CERN: TRACS – Transient Current Simulator

In 2016, I was a Summer Student at CERN, the European Organization for Nuclear Research [1, 2], as the only student from Slovenia.
The emphasis was on working on an individual research project, supervised by a senior CERN scientist. Complementing the highly specialized research was a series of special invited lectures ranging from Particle Physics to Computing and Engineering [3]. Students also got a chance to attend hands-on workshops – I took part in the Cloud Chamber, ROOT, Silicon Sensors and Micro Pattern Gas Detectors workshops. All in all, it was an extremely valuable experience, being part of the world’s largest experiment, meeting fellow students from all over the world and also experiencing how big collaborations work efficiently towards a common goal of pushing forward the frontiers of human knowledge.

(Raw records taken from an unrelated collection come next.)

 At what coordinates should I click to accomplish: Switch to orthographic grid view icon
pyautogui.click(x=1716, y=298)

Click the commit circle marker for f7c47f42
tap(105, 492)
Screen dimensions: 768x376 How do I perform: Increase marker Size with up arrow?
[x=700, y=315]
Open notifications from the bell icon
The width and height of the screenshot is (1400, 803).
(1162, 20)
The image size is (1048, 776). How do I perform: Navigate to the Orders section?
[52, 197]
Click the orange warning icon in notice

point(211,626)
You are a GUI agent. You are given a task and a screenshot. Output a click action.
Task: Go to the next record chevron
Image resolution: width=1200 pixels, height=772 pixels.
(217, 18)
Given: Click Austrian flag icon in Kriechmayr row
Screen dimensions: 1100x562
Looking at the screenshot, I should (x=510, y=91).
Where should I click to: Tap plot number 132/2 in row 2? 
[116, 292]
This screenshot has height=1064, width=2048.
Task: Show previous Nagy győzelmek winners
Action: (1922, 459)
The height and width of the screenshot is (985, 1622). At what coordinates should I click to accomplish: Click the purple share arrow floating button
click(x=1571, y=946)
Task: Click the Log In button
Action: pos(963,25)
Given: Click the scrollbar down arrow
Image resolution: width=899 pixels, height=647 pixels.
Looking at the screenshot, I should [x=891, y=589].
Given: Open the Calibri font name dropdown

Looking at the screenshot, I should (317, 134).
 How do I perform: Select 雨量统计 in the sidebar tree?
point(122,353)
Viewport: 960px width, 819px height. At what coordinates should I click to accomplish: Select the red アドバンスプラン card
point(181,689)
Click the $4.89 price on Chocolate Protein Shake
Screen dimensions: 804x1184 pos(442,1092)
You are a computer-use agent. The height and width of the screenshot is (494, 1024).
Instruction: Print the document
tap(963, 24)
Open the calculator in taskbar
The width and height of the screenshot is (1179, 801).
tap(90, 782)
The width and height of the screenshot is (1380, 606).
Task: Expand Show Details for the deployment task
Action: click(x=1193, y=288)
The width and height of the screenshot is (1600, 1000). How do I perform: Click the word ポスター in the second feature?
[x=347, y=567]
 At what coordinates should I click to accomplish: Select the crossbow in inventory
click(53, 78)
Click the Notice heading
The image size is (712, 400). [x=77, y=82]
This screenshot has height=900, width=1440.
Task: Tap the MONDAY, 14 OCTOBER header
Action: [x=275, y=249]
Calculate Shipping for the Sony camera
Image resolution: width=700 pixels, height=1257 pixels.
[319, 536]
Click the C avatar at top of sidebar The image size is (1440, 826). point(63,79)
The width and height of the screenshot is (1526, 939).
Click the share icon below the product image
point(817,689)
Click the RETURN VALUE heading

During my research stay at CERN, I was part of the EP-DD-DT: Solid State Detectors Lab, whose members specialize in R&D activities around semiconductor particle detectors and radiation damage [4]. The group is led by Dr. Michael Moll and is part of the CERN RD50 Collaboration [5]. I was supervised by Dr. Marcos Fernández (IFCA – Instituto de Física de Cantabria).
My project was further developing TRACS, a fast open-source simulator of transient currents in irradiated particle detectors, upgrading the functionality developed by previous Summer Students in C++ [6].
The basic calculation is based on the Schockley-Ramo theorem [7, 8], which states that the instantaneous induced current on a metal electrode due to the motion of a proximal charge particle is given by

(1)   \begin{equation*} i(t)=q\vec{v}(t)\vec{E}_w, \end{equation*}

where q is the charge of the particle, \vec{v} the velocity, and \vec{E}_w the so-called weighting field.
Radiation effects were implemented as a modification of the effective space charge and traps (radiation-induced defects in the material). The simulator is built on top of powerful open-source FEM libraries [9].

My main contribution was a severalfold improvement of speed (i.e., simulation time reduction) by parallelizing the code, enabling individual calculations to run concurrently on a larger number of physical processor cores.

The project report [10] can be found HERE.

I also presented my work at the CERN Poster Session [11].

The Poster is available HERE.

At the end of my summer studentship, a new CERN Fellow at SSD, Dr. Julio Calvo Pinto, took over the development of TRACS. Since then, the functionality has been greatly extended, including the initial idea behind TRACS: utilizing its speed and versatility to extend it into a fitting tool to match e-TCT measurements [11] by fine-tuning parameters. Using this procedure, we can extract parameters which cannot be measured in the lab, e.g. the effective space charge inside an irradiated particle detector.
A paper will soon be published in a peer-reviewed journal.

 

References

[1] CERN, the European Organization for Nuclear Research. http://home.cern/

[2] CERN Summer Students. https://home.cern/students-educators/summer-student-programme

[3] CERN Summer Lecture Programme 2016. http://summer-timetable.web.cern.ch/summer-timetable/#2016-06-28

[4] CERN EP-DT-DD: Solid State Detectors group. http://ssd-rd.web.cern.ch/ssd-rd/

[5] CERN RD50 – Radiation hard semiconductor devices for very high luminosity colliders. http://rd50.web.cern.ch/rd50/

[6] Pablo de Castro, Álvaro Díez and Urban Senica. TRACS: TRAnsient Current Simulator.
https://github.com/IFCA-HEP/TRACS, 2016

[7] Shockley, W. Currents To Conductors Induced By A Moving Point Charge. J. Appl. Phys. 9.10
(1938): 635.

[8] Simon Ramo. Currents Induced By Electron Motion. Proceedings of the IRE 27.9 (1939): 584-585.

[9] Fenics Project. Fenics Libraries. http://fenicsproject.org/

[10] Urban Senica, Marcos Fernández. Optimization of a simulator of Transient Currents: parallelizing TRACS. https://cds.cern.ch/record/2208672?ln=en

[11] Urban Senica, Marcos Fernández: Calculation of effective space charge of irradiated Si detectors: Comparing simulations with measurements. urbansenica.com/files/Poster_SumStudCERN2016_UrbanSenica.pdf

[11] García, M. Fernández et al. Radiation Hardness Studies Of Neutron Irradiated CMOS Sensors
Fabricated In The Ams H18 High Voltage Process. J. Inst. 11.02 (2016): P02016-P02016.